» **SELECTED PASSAGE**:
|---|

A new direction of research seems to be arising in machine learning: Interactive Machine Learning. This isn’t a familiar term, although it does include some familiar subjects.

**What is Interactive Machine Learning?** The fundamental requirement is (a) learning algorithms which interact with the world and (b) learn.

For our purposes, let’s define learning as efficiently competing with a large set of possible predictors. Examples include:

- Online learning against an adversary (Avrim’s Notes). The interaction is almost trivial: the learning algorithm makes a prediction and then receives feedback. The learning is choosing based upon the advice of many experts.
**Active Learning**. In active learning, the interaction is choosing which examples to label, and the learning is choosing from amongst a large set of hypotheses.**Contextual Bandits**. The interaction is choosing one of several actions and learning only the value of the chosen action (weaker than active learning feedback).

More forms of interaction will doubtless be noted and tackled as time progresses. I created a webpage for my own research on interactive learning which helps define the above subjects a bit more.

**What isn’t Interactive Machine Learning?**

There are several learning settings which fail either the interaction or the learning test.

- Supervised Learning doesn’t fit. The basic paradigm in supervised learning is that you ask experts to label examples, and then you learn a predictor based upon the predictions of these experts. This approach has essentially no interaction.
- Semisupervised Learning doesn’t fit. Semisupervised learning is almost the same as supervised learning, except that you also throw in many unlabeled examples.
- Bandit algorithms don’t fit. They have the interaction, but not much learning happens because the sample complexity results only allow you to choose from amongst a small set of strategies. (One exception is EXP4 (page 66), which can operate in the contextual bandit setting.)
- MDP learning doesn’t fit. The interaction is there, but the set of policies learned over is still too limited—essentially the policies just memorize what to do in each state.
- Reinforcement learning may or may not fit, depending on whether you think of it as MDP learning or in a much broader sense.

All of these not-quite-interactive-learning topics are of course very useful background information for interactive machine learning.

**Why now?** Because it’s time, of course.

- We know from other fields and various examples that interaction is very powerful.
- From online learning against an adversary, we know that independence of samples is unnecessary in an interactive setting—in fact you can even function against an adversary.
- From active learning, we know that interaction sometimes allows us to use exponentially fewer labeled samples than in supervised learning.
- From context bandits, we gain the ability to learn in settings where traditional supervised learning just doesn’t apply.
- From complexity theory we have “IP=PSPACE” roughly: interactive proofs are as powerful as polynomial space algorithms, which is a strong statement about the power of interaction.

|---|

» **PROVIDED MATERIAL**:
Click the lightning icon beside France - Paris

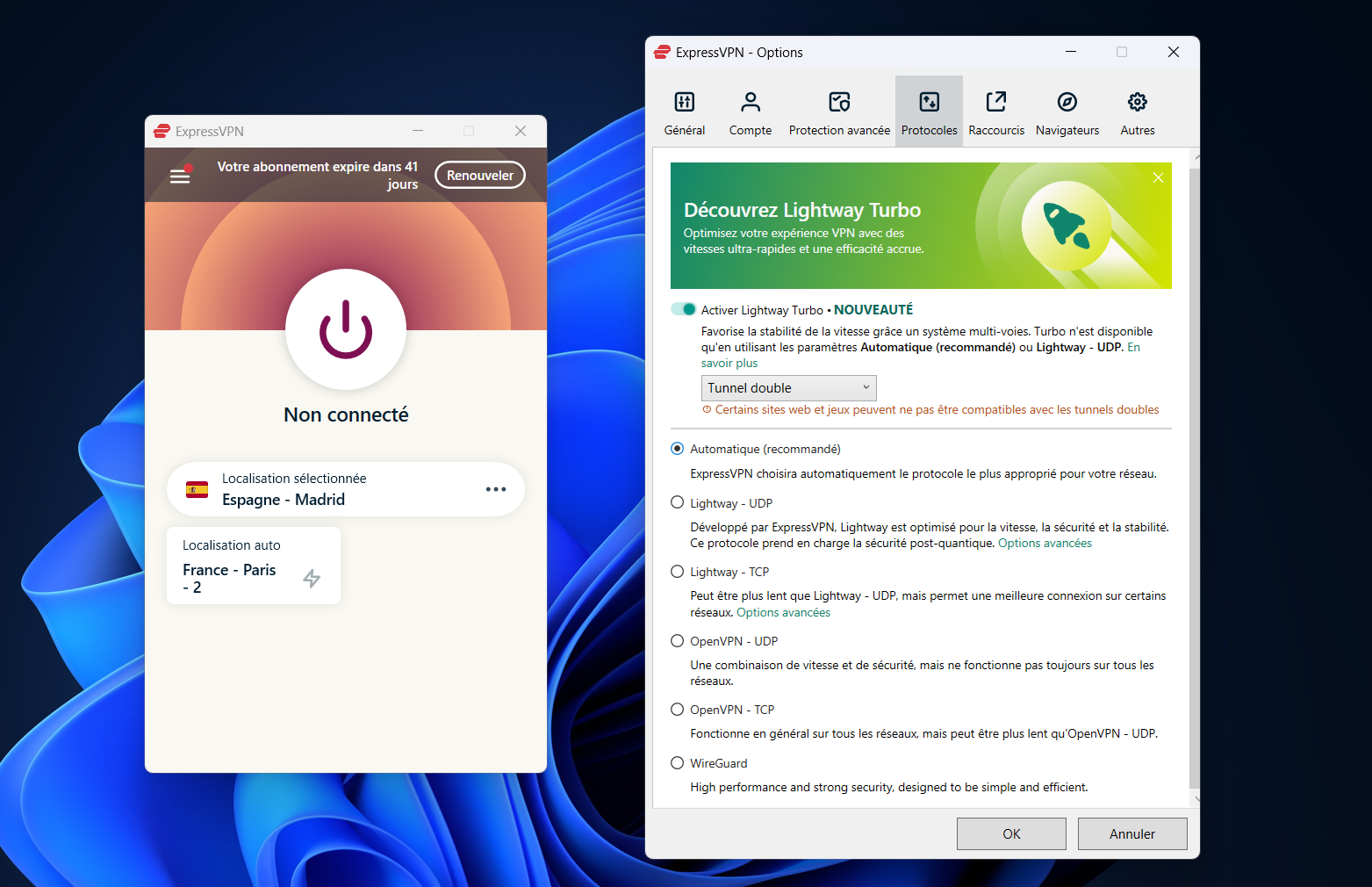pos(312,579)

|---|

» **OBJECTIVES**:
**1)** In the interactive machine learning passage, what does active learning sometimes allow compared with supervised learning?
**2)** Translate this sentence from the interactive machine learning passage into Spanish: "Semisupervised learning is almost the same as supervised learning, except that you also throw in many unlabeled examples."
Work from the interactive machine learning passage alone, not the listing.

» **OUTPUTS IN ORDER**:
**1)** It sometimes allows the use of exponentially fewer labeled samples than supervised learning.

**2)** El aprendizaje semisupervisado es casi lo mismo que el aprendizaje supervisado, salvo que además se añaden muchos ejemplos sin etiquetar.